More than any other song from that period, “Distant Sun” speaks volumes about my time uncovering and slowly realizing who I was as an adult, a professional, and most importantly, a husband. When Julie and I moved to California in ‘94, we were just two kids in our early 20’s. I was following my dream and Julie, bless her heart, just wanted to be with me. When I really dwell on this fact, it is humbling to think that another human being was willing to change her life just to be with me. You have to understand the remarkable sacrifice she made to move out here. She left her family, her safety net, and everything she knew, to embark on a journey with me, some schmo with bad clothes, awkward hair, and ugly glasses. I’m not going to pretend it was easy. Julie HATED being here. Yet, she never said, “It’s time to go back.” To this day, she has never said, “You’ve given it a shot; time to move on.” I’ve said many times that Julie is my rock. She is the foundation to which our family finds its strength. And the groundwork for our family was laid down in those years in the mid-90’s. “Distant Sun” is one of the essential songs to the “soundtrack of our life” (I know, kind of corny).

The music itself is so lovely. I’m a sucker for the acoustic guitar, electric combo. The song begins with just Finn strumming his six string acoustic, before the rest of the band joins him. Mark Hart playing a wrenching 12 string, Nick Seymour’s understated bass playing, and the late Paul Hester’s great drumming and perfect harmonies. It’s glorious. I swear, the first few times I ever heard the song, I had to literally stop what I was doing to listen to every note, take in each word I could follow, and try to keep from tearing up. This being Los Angeles, the stop and go traffic was quite accommodating. There were days when I would sit in my car on the freeway and get to hear the song in its entirety before moving up 10 feet. Lucky me. Of all of the elements to this song, it is the bridge that fills me up with emotion. And it is the twelve words ending that bridge (leading into the guitar solo) that have made this song such a favorite.

12 words. That’s it. Each time I reach them, those same twelve words tear me in half. They come at you from out of nowhere. What was already one of the prettiest songs written becomes something new. Finn cries out, in torment, in desperation, with all of his heart, “I don’t pretend to know what you want, but I offer love.”
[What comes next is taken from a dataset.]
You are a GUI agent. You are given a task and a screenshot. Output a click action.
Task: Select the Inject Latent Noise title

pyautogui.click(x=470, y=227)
Ponder those words a moment. Has any phrase ever spoken so plainly explained what marriage is supposed to be? There have been many instances when I didn’t have an answer, I couldn’t fix what was hurting Julie. And believe me, I used to be one of those people who had to fix everything. But the words I had were pointless. The writer in me didn’t know what to say. The only thing I had to offer was love.
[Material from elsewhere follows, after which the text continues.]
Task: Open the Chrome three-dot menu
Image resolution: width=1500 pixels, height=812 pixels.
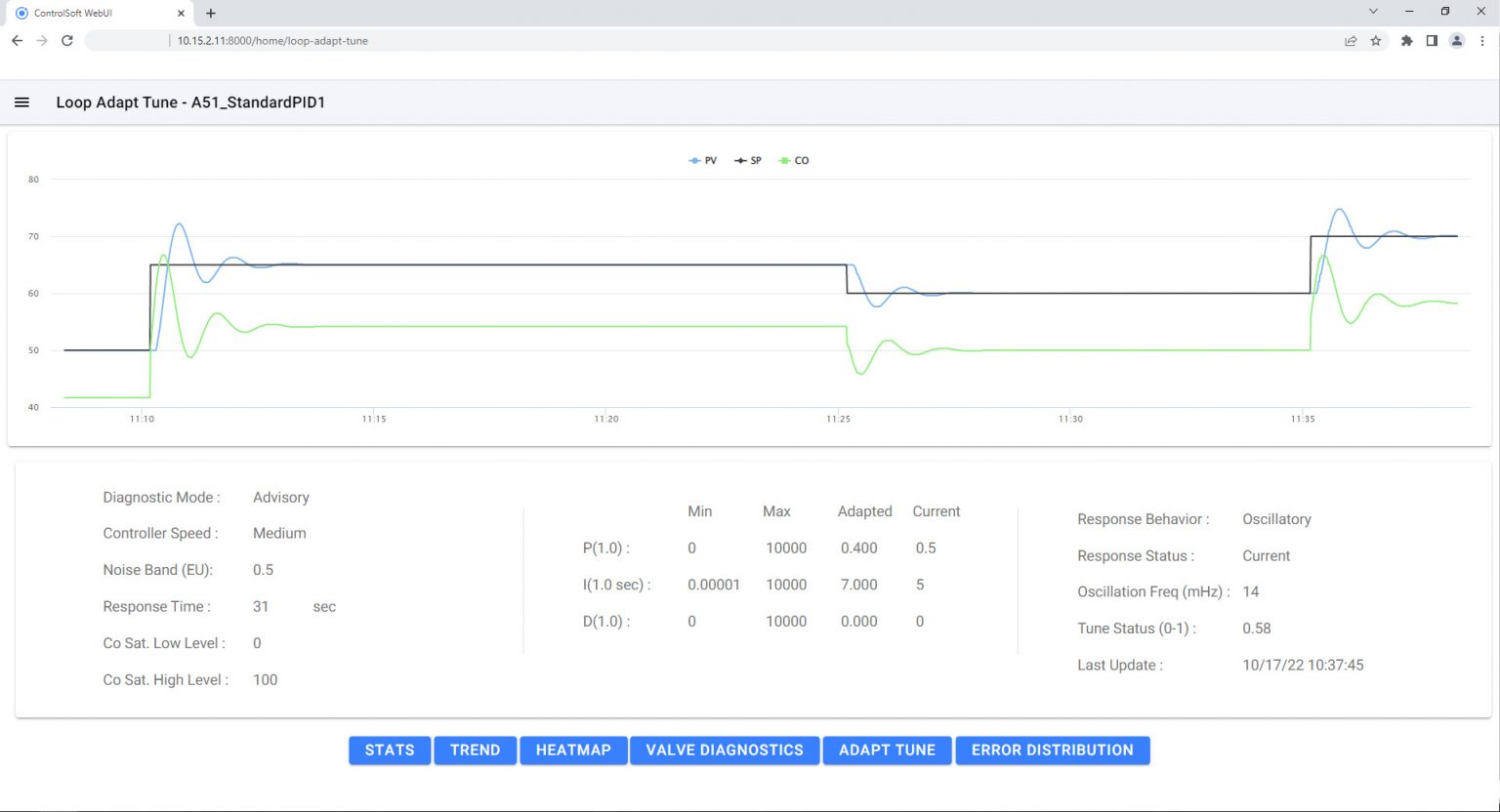Action: 1482,41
Through the tears, confusion, heartache, betrayals and anger, we learned how to act. And in 1994, we had only known each other a couple of years. We were figuring out together who Scott and Julie were. So many times, we had to go with our instincts. “I love you and nothing will change that.” And then we hugged, or cried, or made love. We connected.

“I don’t pretend to know what you want, but I offer love.”

Each time I hear Finn sing that, I can’t help but clench my fist, imagining I’m the singer, Julie is my audience, and I’m declaring with everything in me that nothing will change how much I love her and that she is the center of my universe. I look at this woman and I marvel. “Damn. I can’t imagine my life without you.”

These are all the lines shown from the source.